MEC distribuirá livros didáticos em braile

Estudantes brasileiros com deficiência visual estão prestes a receber um importante reforço nas salas de aula. É que cerca de 70 mil exemplares de livros didáticos em braile devem começar a ser distribuídos em agosto, para 1.285 escolas públicas e especializadas do País, beneficiando quase cinco mil alunos com deficiência visual matriculados no ensino fundamental. Somente no Paraná, de acordo com a Secretaria Estadual de Educação, serão contemplados 232 deles, atendendo a números levantados no último censo escolar, feito em 2004 pelo Inep (Instituto Nacional de Estudos e Pesquisas Educacionais Anísio Teixeira).
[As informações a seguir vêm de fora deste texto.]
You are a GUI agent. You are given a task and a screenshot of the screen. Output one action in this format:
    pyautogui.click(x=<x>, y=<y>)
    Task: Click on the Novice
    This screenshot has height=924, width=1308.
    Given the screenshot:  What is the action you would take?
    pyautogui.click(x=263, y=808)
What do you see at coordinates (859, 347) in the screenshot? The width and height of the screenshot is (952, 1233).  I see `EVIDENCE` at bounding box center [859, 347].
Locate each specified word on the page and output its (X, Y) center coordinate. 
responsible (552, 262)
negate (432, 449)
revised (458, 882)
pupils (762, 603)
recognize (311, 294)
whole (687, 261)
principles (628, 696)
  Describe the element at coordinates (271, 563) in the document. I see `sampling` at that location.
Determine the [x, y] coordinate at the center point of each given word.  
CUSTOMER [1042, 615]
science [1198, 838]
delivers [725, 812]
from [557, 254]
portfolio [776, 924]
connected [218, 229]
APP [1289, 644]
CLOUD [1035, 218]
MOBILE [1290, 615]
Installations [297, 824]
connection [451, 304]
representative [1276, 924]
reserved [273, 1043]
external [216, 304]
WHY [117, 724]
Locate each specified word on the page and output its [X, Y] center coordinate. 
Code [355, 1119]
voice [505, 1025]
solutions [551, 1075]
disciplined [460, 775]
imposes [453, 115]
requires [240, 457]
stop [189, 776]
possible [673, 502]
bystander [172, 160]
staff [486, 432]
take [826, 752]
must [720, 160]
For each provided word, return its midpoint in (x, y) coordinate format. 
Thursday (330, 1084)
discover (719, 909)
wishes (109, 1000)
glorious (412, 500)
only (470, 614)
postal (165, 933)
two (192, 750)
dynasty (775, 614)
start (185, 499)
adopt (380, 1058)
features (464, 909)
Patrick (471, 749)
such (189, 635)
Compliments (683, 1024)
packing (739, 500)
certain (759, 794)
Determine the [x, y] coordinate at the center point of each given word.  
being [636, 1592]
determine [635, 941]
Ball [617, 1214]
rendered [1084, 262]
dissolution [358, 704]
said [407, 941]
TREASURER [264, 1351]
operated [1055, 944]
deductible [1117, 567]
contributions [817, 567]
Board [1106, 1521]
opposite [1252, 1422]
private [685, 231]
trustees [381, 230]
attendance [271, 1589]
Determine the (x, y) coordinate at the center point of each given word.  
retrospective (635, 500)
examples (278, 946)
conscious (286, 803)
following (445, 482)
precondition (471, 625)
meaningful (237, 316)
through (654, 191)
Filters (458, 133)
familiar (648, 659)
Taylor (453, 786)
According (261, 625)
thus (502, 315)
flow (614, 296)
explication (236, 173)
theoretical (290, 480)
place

O Ministério da Educação (MEC) considera o empreendimento um avanço, já que até três anos atrás o número de estudantes cegos atendidos nas escolas brasileiras não passava de 490. Uma das razões para a ampliação foi a mudança no censo escolar, que passou a identificar alunos cegos e de baixa visão. ?Passamos a incluir nos dados a condição visual do aluno e a série a que pertencia. Isso também possibilitou contemplar não apenas alunos de 1.ª a 4.ª série, mas até a 8.ª série?, explica a consultora técnica para a área de deficiência visual da Secretaria de Educação Especial do MEC, Maria Glória Batista da Mota. Segundo a professora, já há perspectivas de uso do livro didático em braile para o ensino médio. ?Existem ações nas regiões Norte e Nordeste, mas, a partir do ano que vem, devem ser ampliadas para o resto do Brasil.?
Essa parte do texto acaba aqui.